TASK PROMPT. Present everything from the start of the records through the line containing "[x=1157, y=101]" as a numbered list, leaving out blank lines.

============

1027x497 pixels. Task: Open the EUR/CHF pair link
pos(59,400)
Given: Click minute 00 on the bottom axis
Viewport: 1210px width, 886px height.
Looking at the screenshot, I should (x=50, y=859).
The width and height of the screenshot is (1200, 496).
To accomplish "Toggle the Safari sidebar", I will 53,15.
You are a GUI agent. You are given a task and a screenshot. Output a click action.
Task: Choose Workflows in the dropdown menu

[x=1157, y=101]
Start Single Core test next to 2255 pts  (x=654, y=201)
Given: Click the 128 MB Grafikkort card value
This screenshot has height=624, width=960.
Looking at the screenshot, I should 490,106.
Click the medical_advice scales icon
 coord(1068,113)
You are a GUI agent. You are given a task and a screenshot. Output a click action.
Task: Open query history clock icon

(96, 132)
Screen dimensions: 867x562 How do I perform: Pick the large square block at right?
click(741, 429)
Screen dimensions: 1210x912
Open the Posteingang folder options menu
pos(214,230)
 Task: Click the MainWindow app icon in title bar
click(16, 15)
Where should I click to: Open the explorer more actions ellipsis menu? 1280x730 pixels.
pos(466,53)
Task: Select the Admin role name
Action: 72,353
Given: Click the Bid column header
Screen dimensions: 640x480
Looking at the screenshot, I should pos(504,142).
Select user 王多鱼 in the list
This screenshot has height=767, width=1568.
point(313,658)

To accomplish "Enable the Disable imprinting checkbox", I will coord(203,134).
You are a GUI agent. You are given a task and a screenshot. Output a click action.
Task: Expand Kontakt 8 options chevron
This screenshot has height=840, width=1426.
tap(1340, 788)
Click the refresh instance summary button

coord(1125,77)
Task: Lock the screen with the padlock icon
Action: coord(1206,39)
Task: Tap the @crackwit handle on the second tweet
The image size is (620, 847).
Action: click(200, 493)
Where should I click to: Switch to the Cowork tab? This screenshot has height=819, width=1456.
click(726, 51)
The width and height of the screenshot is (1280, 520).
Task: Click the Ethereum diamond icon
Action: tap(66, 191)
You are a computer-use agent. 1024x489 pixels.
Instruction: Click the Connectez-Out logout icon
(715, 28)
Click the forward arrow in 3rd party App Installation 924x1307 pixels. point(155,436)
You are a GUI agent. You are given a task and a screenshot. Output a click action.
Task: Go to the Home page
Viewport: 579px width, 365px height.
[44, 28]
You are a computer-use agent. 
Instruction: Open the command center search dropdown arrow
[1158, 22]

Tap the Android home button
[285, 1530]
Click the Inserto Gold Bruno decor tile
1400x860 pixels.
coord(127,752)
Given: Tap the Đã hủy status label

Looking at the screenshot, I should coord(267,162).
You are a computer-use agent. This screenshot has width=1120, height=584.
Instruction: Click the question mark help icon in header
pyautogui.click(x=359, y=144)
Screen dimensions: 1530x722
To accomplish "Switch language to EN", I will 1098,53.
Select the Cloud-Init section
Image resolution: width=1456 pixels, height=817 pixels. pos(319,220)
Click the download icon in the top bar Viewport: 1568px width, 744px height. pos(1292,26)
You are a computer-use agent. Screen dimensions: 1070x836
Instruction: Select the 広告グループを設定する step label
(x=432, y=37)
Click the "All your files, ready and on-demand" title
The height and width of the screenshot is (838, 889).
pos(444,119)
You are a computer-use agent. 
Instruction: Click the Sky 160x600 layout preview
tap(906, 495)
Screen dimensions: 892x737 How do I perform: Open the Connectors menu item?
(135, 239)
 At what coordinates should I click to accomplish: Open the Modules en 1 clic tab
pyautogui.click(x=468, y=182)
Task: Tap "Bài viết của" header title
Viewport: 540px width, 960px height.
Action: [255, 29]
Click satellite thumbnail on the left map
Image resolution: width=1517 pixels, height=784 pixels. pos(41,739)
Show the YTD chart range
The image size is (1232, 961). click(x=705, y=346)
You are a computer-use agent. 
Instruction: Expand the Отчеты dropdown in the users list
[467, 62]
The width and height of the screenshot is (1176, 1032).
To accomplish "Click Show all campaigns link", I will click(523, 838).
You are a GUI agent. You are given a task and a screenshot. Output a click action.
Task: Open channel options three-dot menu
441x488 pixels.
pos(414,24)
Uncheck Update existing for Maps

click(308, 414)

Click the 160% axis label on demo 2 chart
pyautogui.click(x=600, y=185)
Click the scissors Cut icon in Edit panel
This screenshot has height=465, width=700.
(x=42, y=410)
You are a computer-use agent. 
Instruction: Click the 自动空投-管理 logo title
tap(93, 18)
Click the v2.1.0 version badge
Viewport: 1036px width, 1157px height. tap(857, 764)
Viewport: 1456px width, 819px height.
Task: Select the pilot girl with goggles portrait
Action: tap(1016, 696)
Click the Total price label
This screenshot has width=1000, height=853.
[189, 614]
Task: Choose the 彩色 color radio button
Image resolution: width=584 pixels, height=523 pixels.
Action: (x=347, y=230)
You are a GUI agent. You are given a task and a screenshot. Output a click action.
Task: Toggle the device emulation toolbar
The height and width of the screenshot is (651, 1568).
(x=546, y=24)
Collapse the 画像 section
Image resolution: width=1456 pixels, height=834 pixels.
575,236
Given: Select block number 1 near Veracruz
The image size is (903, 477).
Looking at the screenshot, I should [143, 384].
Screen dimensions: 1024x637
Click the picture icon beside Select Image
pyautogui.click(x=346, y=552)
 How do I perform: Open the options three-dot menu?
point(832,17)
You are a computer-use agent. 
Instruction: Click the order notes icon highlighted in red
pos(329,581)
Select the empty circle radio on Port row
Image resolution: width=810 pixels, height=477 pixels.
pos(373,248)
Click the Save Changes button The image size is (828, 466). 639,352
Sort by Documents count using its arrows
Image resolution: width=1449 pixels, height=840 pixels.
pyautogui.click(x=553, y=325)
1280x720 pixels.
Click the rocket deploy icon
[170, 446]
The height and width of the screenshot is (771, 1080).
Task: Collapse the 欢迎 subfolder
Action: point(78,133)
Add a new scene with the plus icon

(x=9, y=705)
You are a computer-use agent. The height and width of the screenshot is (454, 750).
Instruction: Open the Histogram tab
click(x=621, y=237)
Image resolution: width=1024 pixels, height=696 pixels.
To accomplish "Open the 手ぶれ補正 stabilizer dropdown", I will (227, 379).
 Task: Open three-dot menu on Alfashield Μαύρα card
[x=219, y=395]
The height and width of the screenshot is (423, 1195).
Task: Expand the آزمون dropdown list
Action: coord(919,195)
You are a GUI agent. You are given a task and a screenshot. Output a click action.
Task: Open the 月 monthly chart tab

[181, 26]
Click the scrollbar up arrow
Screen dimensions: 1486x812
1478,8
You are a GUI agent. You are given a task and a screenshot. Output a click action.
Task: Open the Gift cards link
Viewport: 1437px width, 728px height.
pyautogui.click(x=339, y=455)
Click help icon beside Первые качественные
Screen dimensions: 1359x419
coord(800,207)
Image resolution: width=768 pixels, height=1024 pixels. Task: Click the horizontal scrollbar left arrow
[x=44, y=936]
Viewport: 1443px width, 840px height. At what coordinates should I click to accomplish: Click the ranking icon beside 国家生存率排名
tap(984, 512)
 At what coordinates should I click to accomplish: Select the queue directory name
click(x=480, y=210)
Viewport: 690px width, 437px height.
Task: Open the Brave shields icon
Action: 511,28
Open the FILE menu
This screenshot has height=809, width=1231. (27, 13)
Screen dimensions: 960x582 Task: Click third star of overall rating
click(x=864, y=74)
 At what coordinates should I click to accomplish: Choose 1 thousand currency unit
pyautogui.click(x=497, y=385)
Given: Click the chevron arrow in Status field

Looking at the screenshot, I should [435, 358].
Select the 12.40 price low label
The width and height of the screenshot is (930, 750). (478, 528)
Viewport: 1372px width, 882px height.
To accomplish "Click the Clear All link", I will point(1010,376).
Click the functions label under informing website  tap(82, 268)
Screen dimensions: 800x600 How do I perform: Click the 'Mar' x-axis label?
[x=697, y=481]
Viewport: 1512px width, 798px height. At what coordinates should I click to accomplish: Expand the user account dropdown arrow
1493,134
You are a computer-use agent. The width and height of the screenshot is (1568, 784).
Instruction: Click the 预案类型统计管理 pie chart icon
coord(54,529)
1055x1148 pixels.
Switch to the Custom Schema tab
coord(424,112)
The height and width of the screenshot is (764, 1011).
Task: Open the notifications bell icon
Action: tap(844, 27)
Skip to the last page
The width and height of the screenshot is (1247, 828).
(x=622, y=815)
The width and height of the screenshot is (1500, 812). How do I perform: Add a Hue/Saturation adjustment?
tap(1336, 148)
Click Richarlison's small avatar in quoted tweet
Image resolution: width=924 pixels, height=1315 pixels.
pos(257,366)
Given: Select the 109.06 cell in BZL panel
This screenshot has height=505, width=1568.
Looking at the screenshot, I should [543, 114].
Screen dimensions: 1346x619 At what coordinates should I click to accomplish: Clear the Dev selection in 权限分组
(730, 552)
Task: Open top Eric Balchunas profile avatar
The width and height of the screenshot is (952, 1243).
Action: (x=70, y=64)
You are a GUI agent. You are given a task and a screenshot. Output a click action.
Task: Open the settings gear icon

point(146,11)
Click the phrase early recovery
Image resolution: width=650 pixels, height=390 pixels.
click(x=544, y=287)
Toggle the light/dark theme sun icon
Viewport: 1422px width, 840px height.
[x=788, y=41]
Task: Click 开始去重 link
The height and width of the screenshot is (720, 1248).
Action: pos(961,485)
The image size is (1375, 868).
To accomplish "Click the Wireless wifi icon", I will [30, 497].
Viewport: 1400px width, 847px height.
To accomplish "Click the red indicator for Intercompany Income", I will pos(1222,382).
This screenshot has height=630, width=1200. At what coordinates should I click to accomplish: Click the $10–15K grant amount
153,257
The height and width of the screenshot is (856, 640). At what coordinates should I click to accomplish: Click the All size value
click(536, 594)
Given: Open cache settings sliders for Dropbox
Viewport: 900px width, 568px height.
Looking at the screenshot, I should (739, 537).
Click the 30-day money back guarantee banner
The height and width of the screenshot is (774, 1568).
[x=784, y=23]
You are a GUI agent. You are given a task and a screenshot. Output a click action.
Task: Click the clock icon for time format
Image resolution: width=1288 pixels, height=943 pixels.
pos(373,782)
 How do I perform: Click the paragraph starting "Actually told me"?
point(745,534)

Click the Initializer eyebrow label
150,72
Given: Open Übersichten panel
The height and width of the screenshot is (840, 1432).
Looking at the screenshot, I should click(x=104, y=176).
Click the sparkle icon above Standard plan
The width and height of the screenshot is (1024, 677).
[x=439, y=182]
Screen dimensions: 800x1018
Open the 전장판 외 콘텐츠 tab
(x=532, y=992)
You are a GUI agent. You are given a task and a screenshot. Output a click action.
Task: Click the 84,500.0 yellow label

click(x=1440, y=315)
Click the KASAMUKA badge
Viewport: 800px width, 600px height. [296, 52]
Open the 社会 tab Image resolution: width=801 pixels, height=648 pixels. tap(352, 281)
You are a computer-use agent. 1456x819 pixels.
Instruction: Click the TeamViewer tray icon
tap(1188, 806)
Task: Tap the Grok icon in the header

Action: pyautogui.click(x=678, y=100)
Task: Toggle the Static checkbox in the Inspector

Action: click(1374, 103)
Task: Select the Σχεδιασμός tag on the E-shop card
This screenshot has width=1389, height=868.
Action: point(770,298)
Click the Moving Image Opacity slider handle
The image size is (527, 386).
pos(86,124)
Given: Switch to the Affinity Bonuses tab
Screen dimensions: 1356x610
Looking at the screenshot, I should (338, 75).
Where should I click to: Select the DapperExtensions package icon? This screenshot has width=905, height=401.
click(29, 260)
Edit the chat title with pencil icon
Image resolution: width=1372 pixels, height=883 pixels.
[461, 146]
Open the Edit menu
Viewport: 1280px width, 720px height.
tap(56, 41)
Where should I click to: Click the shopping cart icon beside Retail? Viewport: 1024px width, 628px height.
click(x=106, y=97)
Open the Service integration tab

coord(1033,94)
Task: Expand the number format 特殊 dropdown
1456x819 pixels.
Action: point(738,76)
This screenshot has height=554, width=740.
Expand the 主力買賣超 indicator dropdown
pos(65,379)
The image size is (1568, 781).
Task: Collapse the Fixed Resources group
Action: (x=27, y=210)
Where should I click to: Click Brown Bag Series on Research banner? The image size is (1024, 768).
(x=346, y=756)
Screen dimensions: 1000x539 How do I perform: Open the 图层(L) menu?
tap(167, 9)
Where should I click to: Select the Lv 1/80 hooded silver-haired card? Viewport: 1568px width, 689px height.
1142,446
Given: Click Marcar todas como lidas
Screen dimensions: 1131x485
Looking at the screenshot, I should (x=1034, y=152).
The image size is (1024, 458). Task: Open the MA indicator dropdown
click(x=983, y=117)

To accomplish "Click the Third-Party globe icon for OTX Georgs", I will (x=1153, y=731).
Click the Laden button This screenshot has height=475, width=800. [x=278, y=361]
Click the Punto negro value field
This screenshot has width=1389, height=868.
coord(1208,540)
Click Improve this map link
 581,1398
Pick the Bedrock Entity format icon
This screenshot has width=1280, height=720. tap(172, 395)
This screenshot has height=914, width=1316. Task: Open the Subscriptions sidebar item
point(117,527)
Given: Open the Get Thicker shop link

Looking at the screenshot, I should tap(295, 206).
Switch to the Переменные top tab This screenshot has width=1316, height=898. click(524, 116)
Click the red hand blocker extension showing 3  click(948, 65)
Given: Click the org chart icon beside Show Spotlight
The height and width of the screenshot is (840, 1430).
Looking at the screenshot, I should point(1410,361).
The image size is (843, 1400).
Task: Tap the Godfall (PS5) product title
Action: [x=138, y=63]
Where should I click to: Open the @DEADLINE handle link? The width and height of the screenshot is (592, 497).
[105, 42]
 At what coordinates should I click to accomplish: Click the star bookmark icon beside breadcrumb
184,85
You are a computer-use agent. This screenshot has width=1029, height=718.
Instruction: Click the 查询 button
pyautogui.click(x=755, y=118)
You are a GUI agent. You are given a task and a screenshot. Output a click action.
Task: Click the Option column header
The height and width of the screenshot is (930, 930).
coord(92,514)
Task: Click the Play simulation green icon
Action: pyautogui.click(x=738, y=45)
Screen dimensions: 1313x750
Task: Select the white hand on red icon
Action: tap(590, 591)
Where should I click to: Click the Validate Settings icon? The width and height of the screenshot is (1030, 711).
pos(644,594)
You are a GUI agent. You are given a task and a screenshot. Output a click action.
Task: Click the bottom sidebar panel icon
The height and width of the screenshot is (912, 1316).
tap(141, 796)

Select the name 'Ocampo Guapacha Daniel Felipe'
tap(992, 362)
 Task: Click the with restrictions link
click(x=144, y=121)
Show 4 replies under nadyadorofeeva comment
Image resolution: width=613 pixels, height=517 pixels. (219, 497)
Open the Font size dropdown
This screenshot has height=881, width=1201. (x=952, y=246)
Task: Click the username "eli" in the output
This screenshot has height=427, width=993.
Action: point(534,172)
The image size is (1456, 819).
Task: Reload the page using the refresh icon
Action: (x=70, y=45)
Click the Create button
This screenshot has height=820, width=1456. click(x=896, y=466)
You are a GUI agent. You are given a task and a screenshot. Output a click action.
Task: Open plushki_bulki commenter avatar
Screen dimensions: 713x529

============

PROBLEM SOLUTION.
1. 1027x497 pixels. Task: Open the EUR/CHF pair link
2. pos(59,400)
3. Given: Click minute 00 on the bottom axis
4. Viewport: 1210px width, 886px height.
5. Looking at the screenshot, I should (x=50, y=859).
6. The width and height of the screenshot is (1200, 496).
7. To accomplish "Toggle the Safari sidebar", I will 53,15.
8. You are a GUI agent. You are given a task and a screenshot. Output a click action.
9. Task: Choose Workflows in the dropdown menu
10. [x=1157, y=101]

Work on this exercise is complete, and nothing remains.